Bakan’ın şu sözleri de, Türkiye’nin büyük kentlerinde plan değişiklikleriyle yaşanan adaletsizliği ve imar rantının getirdiği sıkıntıyı net biçimde ortaya koydu;
“Türkiye’de oluşabilecek en büyük kirlilik imar kirliliğidir. Parsel bazında verilen yoğunluk artışları, emsale uyulmadan, çevresine bakılmadan verilmiş olan şahıs bazlı planlar hem adalet duygusunu zedeliyor hem de her türlü dedikoduya açık kapı aralıyor.”

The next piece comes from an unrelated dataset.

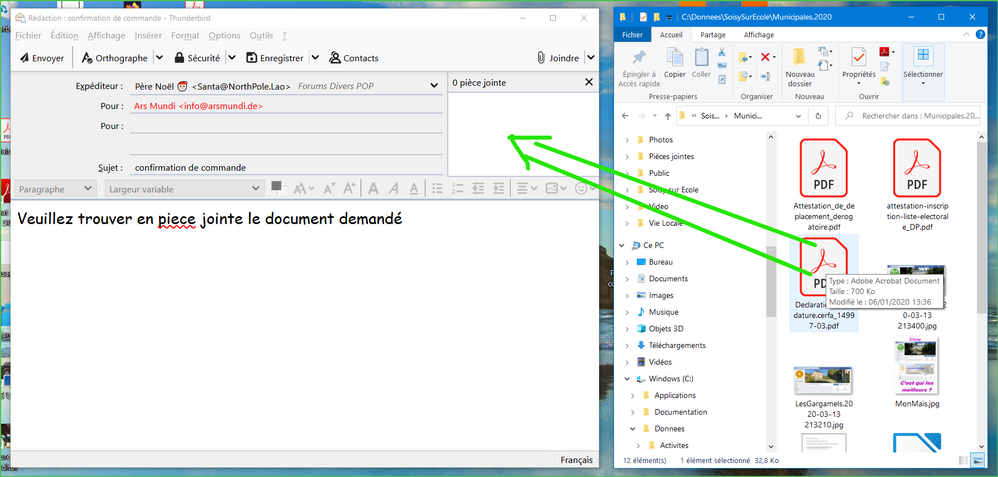This screenshot has width=998, height=477.
Task: Open the Paragraphe style dropdown
Action: coord(56,188)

Çevre ve Şehircilik Bakanlığı’nın bu amaçla da Belediye Kanunu‘nda başka bir değişikliğe daha gideceğini seziyoruz.
Bakan Özhaseki’nin, son dönem sıkça rastlanılan ve Ankara‘da kendi bakanlığının elindeki bir yetkinin yatırımcılar tarafından istismar edilmesine de belli ki, çok taraftar değil. Bunun için yeni adımlar atacağını da şu sözlerle ortaya koydu:
“Burası müteahhitlik bakanlığı değil. Olmayacak da bundan sonra. Her eline arsasını alıp gelen, ‘Burayı özel imara alın, biraz da yoğunluk verin, bu da yükselsin, ben de gelip yapayım’, asla böyle bir şey olmayacak. Bunu yapmayacağım. Yoğunlukla ilgili kim geliyorsa, birkaç gün içerisinde hepsini tırpanlayıp bırakıyorum. Bu, adalet duygusunu da zedeler. Haksızlık olsun diye değil, haksız kazanca mani olmak için yapılan bir şey.”
Özhaseki belediyeci bir isim. Bu açıdan bakanlıkta köklü değişikliklere gideceğini gizlemiyor.